Historically nobody has been able to build these plants to time and budget
“Even if they do that, they then face the problem that historically nobody has been able to build these plants to time and budget.”
Murphy says if governments want to attract private investment during the construction period, they have to find a way of sharing the risk. That will ultimately expose consumers to the risk of costs overrunning, which will need to be justified.
Nonetheless, he does not see these problems as insurmountable. “After all you’re talking about a very long-term, indexed-linked cash flow, which a lot of investors would love, so the investment case on financials alone is strong,” he says.
As for Shellenberger, he says part of the answer is to build nuclear reactors on existing sites as it makes it far easier to get planning approval.
“This is partly why I’m so fanatical about defending the nuclear plants we have. If you look at the US, Britain, France and elsewhere in Europe, we already have enough places that nuclear could easily produce double or triple the amount of energy it presently does without developing any new sites. A lot of these plants have plenty of room for more reactors. This is what is great about nuclear, it’s so energy-dense. What might be a two-gigawatt plant right now, in the future could be five, ten or 15 gigawatts,” he says.
Reframing the nuclear option
To fully assess whether nuclear should play a role in addressing the climate crisis, one must first understand its complex, divisive and – some would argue – misunderstood past.
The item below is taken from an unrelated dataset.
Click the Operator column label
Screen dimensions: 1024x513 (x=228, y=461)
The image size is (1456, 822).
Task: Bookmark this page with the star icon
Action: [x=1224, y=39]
Chernobyl, not Fukushima, was in large part responsible for this; an event that was brought back into public consciousness last year by a haunting and breathtaking HBO series on the catastrophe. The drama presented Chernobyl as a story of lies and cover ups, as much as a human tragedy.
“To be a scientist is to be naïve. We are so focused on our search for truth, we fail to consider how few actually want us to find it. But it is always there, whether we see it or not, whether we choose to or not. The truth doesn’t care about our needs or wants, it doesn’t care about our governments, our ideologies, our religions.
It will lie in wait for all time. This, at last, is the gift of Chernobyl.
That I once would fear the cost of truth, now I only ask: What is the cost of lies?
These words were narrated over the final scene of the series by Jared Harris, the British actor who played Valery Legasov, the chief Soviet scientist responsible for investigating the disaster.
The cold passage of time has enabled us to realise the failings at Chernobyl amount more to human fallibility than to technological failings. Our visceral and immediate response to the technology’s power has costs that run deep. First, there are the misperceptions of risks associated with both the likelihood of accidents and the deadliness of them when they do happen (certainly when accurately compared against fossil-fuel alternatives to nuclear). Second, there is the opportunity cost in research and development that has occurred as a result of this mis-framing. Third may well be the opportunity cost of carbon-emission reduction as a result of its underuse.
None of this is to belittle the risks. Nuclear power is undoubtedly a hot-button issue at a geopolitical level. However, the escalating climate crisis makes it all the more pressing to have an informed conversation about the place of nuclear in the transition to clean energy.